Tarefas a realizar -
(1) Passe para o inglês esta frase do texto sobre a união estável homoafetiva: "Os dias 04 e 05 de maio de 2011 foram os mais importantes para a comunidade LGBT até aqui."
(2) Prossiga com o texto sobre a união estável homoafetiva a partir da última frase apresentada.

Texto selecionado -
● ● ● ● ● ● ●

Por Paulo Stekel (texto publicado originalmente em http://gayexpression.wordpress.com/2011/05/06/enfim-existimos)
Como alguém pode duvidar disso? Como alguém pode dizer que não
existimos, que não temos direitos iguais e, contraditoriamente,
atacar-nos com uma Bíblia na mão? Sim, existimos, e – com a permissão do
velho lobo, Zagallo – vão ter que nos engolir!
Os dias 04 e 05 de maio de 2011 foram os mais importantes para a
comunidade LGBT até aqui. Ao analisar duas ações, uma proposta pela
Procuradoria-Geral da República e outra pelo governo do estado do Rio de
Janeiro, em votação unânime (10X0), o Supremo Tribunal Federal (STF)
reconheceu a união estável homoafetiva, ou seja, entre casais do mesmo
sexo como sendo uma entidade familiar.
A “entidade familiar”
Até agora, apenas três tipos de entidade familiar eram reconhecidas
em juízo: o casal heterossexual no casamento civil, o casal
heterossexual em união estável e a pessoa solteira (qualquer dos pais e
seus descendentes). No primeiro caso, bastava o casamento civil entre um
homem e uma mulher; no segundo, bastava a união estável (isto é, sem o
casamento civil) entre um homem e uma mulher; no terceiro caso, bastava
que um homem ou uma mulher fossem pais para pleitear direitos de família
mesmo sem estarem casados ou sequer em união estável. O que o STF
reconheceu em 05 de maio é que quando duas pessoas do mesmo sexo vivem
em união estável, isso também é uma entidade familiar, com os mesmos
direitos e deveres incidentes sobre a união estável entre
heterossexuais. Isso criou um precedente que aos poucos será seguido
pelas demais instâncias judiciais e também pela administração pública.
O número de pessoas que serão beneficiadas com esta conquista de mais
cidadania ainda é indefinido, apesar do Censo Demográfico 2010 ter
apontado que o Brasil tem mais de 60 mil casais homossexuais vivendo em
união estável homoafetiva. Se considerarmos que muitos casais não
manifestaram publicamente sua condição por vários motivos, esse número
pode ser muito maior, na realidade. Mas, a decisão atual abre caminho
para a aprovação do casamento civil entre pessoas do mesmo sexo, que é
direito garantido a casais em união estável no art. 226 da Constituição
Federal: “Para efeito da proteção do Estado, é reconhecida a união
estável entre o homem e a mulher como entidade familiar, devendo a lei
facilitar sua conversão em casamento.”
União estável não é casamento civil!
Acompanhei pela imprensa toda a votação no STF e a reação da comunidade LGBT pelas redes sociais, em especial o Twitter,
por sua resposta rápida. O que percebi foi uma generalizada confusão
entre união estável e casamento civil de parte da comunidade LGBT. Mas,
consultando a lei, a diferença é clara! A união estável acontece sem
quaisquer formalidades, naturalmente, a partir da convivência do casal
que forma uma “família espontânea” (no entender do ministro do
STF, Luiz Fux), isto é, sem a necessidade de aprovação de um juiz ou um
sacerdote. Tanto é assim, que após uma separação, há que se comprovar a
união estável para que esta gere direitos e obrigações a ambas as partes
(direitos sobre filhos, pensão alimentícia, etc). Já o casamento civil é
um contrato jurídico formal estabelecido entre duas pessoas, até o
momento, de sexos opostos. Não é isso que o STF reconheceu para pessoas
do mesmo sexo, e sim, a união estável, ao contrário da Argentina, que em
julho de 2010 se tornou o primeiro país da América Latina a autorizar
gays a se casarem e a adotarem filhos.

● ● ● ● ● ● ●

Registros de dados -
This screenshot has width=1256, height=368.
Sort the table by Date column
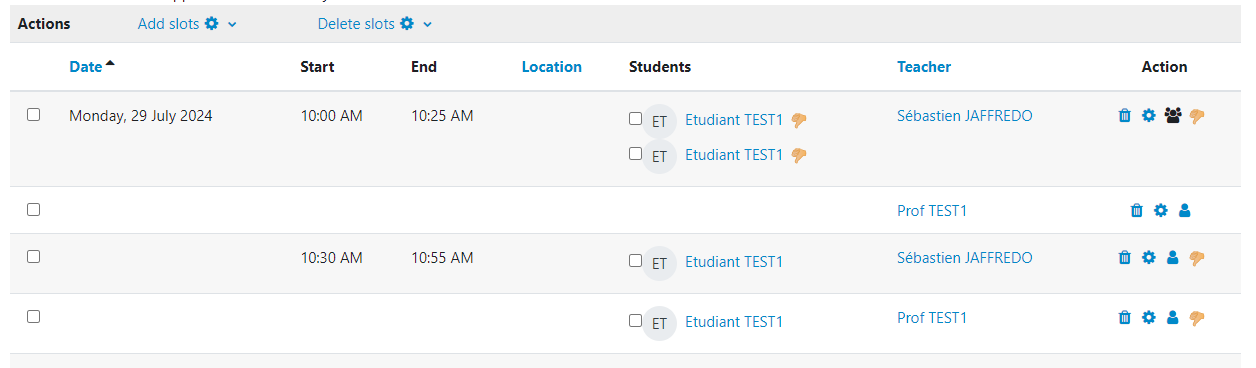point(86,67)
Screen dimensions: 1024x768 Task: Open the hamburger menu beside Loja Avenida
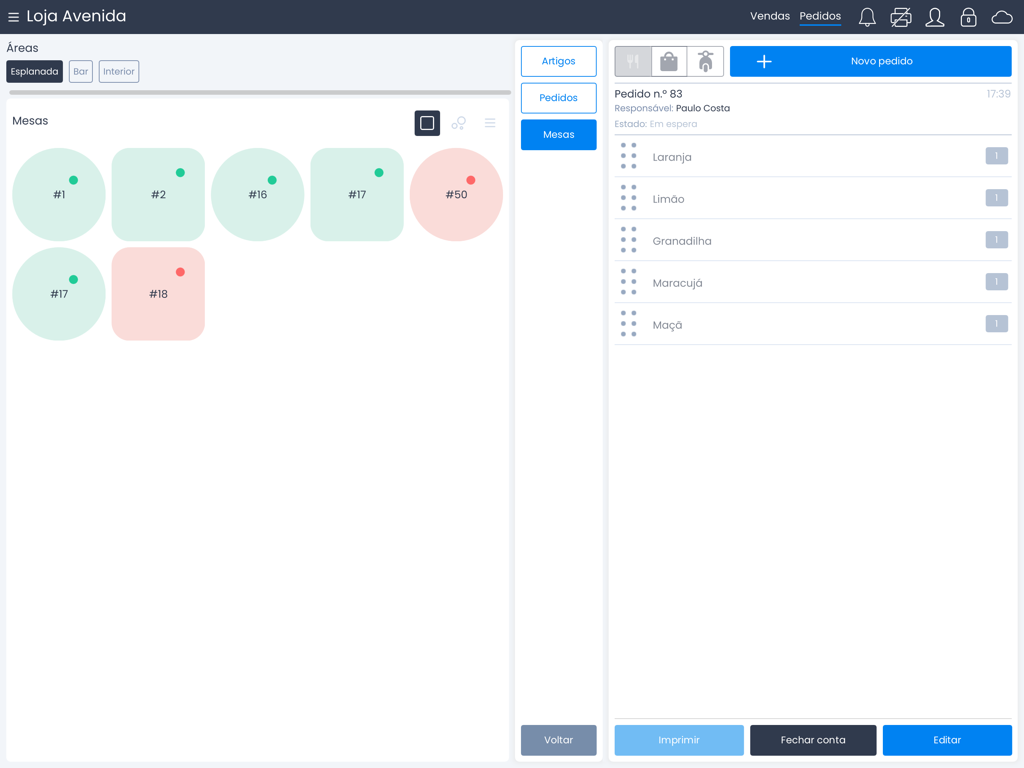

● ● ● ● ● ● ●

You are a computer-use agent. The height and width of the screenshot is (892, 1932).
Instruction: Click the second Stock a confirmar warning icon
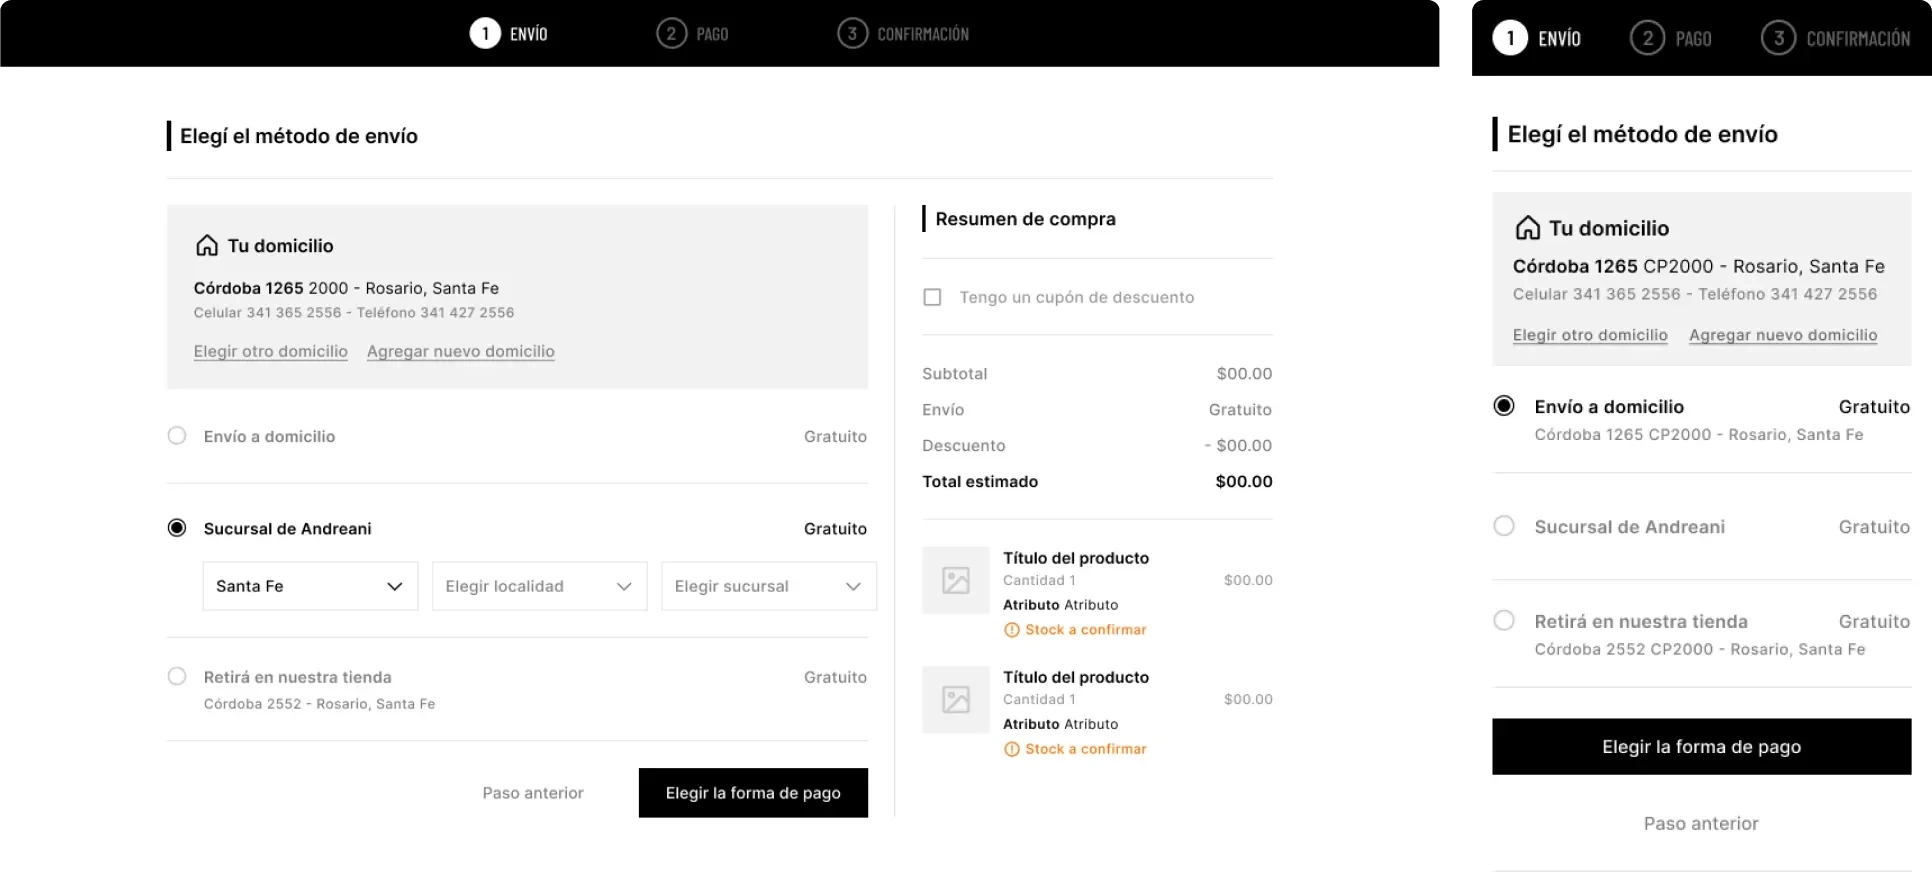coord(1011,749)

● ● ● ● ● ● ●

Resultados das tarefas -
(1) May 4 and 5, 2011 were the most important days for the LGBT community so far.

(2)
O que o STF decidiu foi simplesmente o reconhecimento da união
estável gay como entidade familiar. Esse reconhecimento para a servir
como recomendação em instâncias jurídicas para que casais gays passem a
ter os mesmos direitos de heterossexuais em união estável, apesar da
ressalva do ministro do Supremo, Ricardo Lewandowski: “Entendo que
uniões de pessoas do mesmo sexo, que se projetam no tempo e ostentam a
marca da publicidade, devem ser reconhecidas pelo direito, pois dos
fatos nasce o direito. Creio que se está diante de outra unidade
familiar distinta das que caracterizam uniões estáveis heterossexuais”.
Neste caso, teríamos uma quarta entidade familiar: a formada pela união
estável homoafetiva. Mas, se for assim, quando o casamento civil for
aprovado, teremos uma quinta entidade familiar formada por duas pessoas
em casamento civil homoafetivo? São respostas que serão dadas ao longo
do tempo e conforme as decisões dos magistrados caso a caso, à medida
que a comunidade LGBT for atrás de seus direitos.
Uma dúvida que percebi nas redes sociais é sobre como garantir o
reconhecimento da união estável a partir da decisão do STF. Antes mesmo
dela os casais homoafetivos já podiam registrar a união em cartório.
Mas, até então, tratava-se de um contrato que definia há quanto tempo o
casal estava em união estável, como seria a divisão de bens, etc. Ou
seja, a relação era considerada um “regime de sociedade”, não uma
entidade familiar. Então, não se previa “separação”, mas algo
equivalente a uma “quebra de sociedade”. (Eu e meu companheiro assinamos
este contrato em dezembro de 2007 e, recentemente, ele foi aceito pela
Caixa Econômica Federal num financiamento para casa própria como parte
da comprovação de renda conjunta.) Agora, a regulamentação virá com o
tempo, mudando o status de “regime de sociedade entre duas pessoas do
mesmo sexo” (regido pelo Código Civil) para “união estável homoafetiva”
(regida pelo Direito de Família). Mas até que isso ocorra, os casais
homoafetivos vão continuar tendo que recorrer à Justiça para obter seus
direitos. O bom é que, a partir de agora, as decisões tenderão a ser
mais rápidas, favoráveis e homogêneas.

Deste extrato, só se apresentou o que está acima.